Understanding the Basics of Currency Exchange
January 31, 2020 (Investorideas.com Newswire) The key to becoming a successful forex trader is to be able to understand the basics of currency exchange. Long before you start trading for real money, understanding currency exchange is vital to making the most of trading forex. There are some basic terminologies that will help make trading easy.
What Is Exchange Rate?
First of all every currency has its code that is being used to trade forex. For example, the American dollar will appear as USD while EUR will represent the Euro. All these currencies have been allocated by the International Standard Organization. The exchange rate is the rate at which one currency will be used to convert to another. This rate actually expresses the value of one currency to another. In Forex trading the exchange rate will always depend on whether one is buying or selling. The rates for buying and selling will differ greatly depending on the dealer who could be person, a bank or an ATM machine.
What Is Bid And Ask Price?
First of all understand that in forex currencies are paired. Since the essence is to change one currency to another, the bid and ask price are always based on the currencies that are paired. There are major and minor currencies. The most frequently used currencies in forex trading are the major ones which include, USD, GBP, AUD, JPY and CHF. The bid price is the price at which traders in the market will buy a base currency, while the ask price is the price at which traders will sell a currency. A forex quote appears with two figures separated by a slash. For example, the forex quote for USD/GBP could be 1.333/.1.101. The first figure is the bid price and represents the amount a trader selling GBP will get in USD. The figure after the slash is the ask price that shows the amount a trader will pay if buying USD.
What Is Bid Spread?
The difference in the bid and ask price is known as the spread. It is usually called the pip and although the pip may appear very small, it may actually represent millions of dollars in gains or losses. It becomes possible for traders to reduce losses if bid/ask spread is lower. Generally, the most important aspect in forex trading is buying and selling.

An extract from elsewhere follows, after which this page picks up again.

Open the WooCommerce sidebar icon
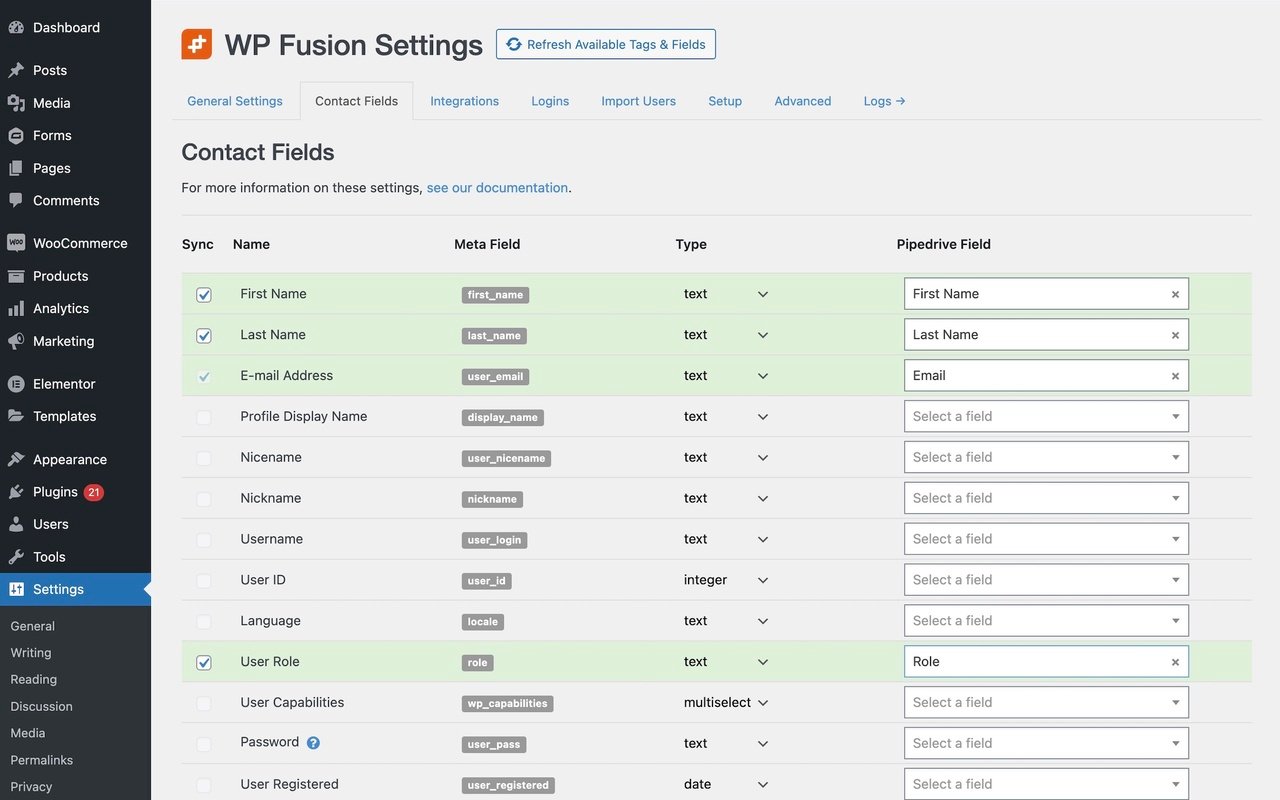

Buying or Selling Currency
Unknown to many, in a forex transaction, you buy and sell at the same time. Buying a currency pair means buying a base currency and selling the other currency. In trading forex, you sell one currency to be able to buy another currency. The base currency goes from low to high if the exchange rate becomes higher. Buying means the base currency is being bought while the counter or quote currency is being sold. This is also referred to as going long. Selling refers to the selling of the base currency and buying of the quote currency also referred to as going short. It usually happens when there's fear of a fall in the value of the base currency with respect to the quote currency.